What to do:
Could you convert the records below into a numbered list with one item per line and no blank lines?

Recorded information:

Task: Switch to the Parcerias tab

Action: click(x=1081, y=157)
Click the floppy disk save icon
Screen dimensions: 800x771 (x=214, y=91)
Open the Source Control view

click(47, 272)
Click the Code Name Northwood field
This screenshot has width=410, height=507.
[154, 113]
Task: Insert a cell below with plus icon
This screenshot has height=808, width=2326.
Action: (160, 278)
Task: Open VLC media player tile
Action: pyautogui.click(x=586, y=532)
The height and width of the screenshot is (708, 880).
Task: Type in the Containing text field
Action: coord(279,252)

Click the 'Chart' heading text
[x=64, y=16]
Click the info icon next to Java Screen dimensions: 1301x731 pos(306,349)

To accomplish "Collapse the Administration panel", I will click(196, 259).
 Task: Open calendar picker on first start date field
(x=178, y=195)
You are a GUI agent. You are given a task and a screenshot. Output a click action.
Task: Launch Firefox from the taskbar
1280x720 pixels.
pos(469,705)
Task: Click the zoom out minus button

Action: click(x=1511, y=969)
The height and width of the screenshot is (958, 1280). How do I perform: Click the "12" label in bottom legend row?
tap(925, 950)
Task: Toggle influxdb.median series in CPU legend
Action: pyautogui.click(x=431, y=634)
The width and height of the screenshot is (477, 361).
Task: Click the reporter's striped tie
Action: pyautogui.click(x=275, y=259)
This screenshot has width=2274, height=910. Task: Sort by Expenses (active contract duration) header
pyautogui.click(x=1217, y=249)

Answer:
1. Task: Switch to the Parcerias tab
2. Action: click(x=1081, y=157)
3. Click the floppy disk save icon
4. Screen dimensions: 800x771 (x=214, y=91)
5. Open the Source Control view
6. click(47, 272)
7. Click the Code Name Northwood field
8. This screenshot has width=410, height=507.
9. [154, 113]
10. Task: Insert a cell below with plus icon
11. This screenshot has height=808, width=2326.
12. Action: (160, 278)
13. Task: Open VLC media player tile
14. Action: pyautogui.click(x=586, y=532)
15. The height and width of the screenshot is (708, 880).
16. Task: Type in the Containing text field
17. Action: coord(279,252)
18. Click the 'Chart' heading text
19. [x=64, y=16]
20. Click the info icon next to Java Screen dimensions: 1301x731 pos(306,349)
21. To accomplish "Collapse the Administration panel", I will click(196, 259).
22.  Task: Open calendar picker on first start date field
23. (x=178, y=195)
24. You are a GUI agent. You are given a task and a screenshot. Output a click action.
25. Task: Launch Firefox from the taskbar
26. 1280x720 pixels.
27. pos(469,705)
28. Task: Click the zoom out minus button
29. Action: click(x=1511, y=969)
30. The height and width of the screenshot is (958, 1280). How do I perform: Click the "12" label in bottom legend row?
31. tap(925, 950)
32. Task: Toggle influxdb.median series in CPU legend
33. Action: pyautogui.click(x=431, y=634)
34. The width and height of the screenshot is (477, 361).
35. Task: Click the reporter's striped tie
36. Action: pyautogui.click(x=275, y=259)
37. This screenshot has width=2274, height=910. Task: Sort by Expenses (active contract duration) header
38. pyautogui.click(x=1217, y=249)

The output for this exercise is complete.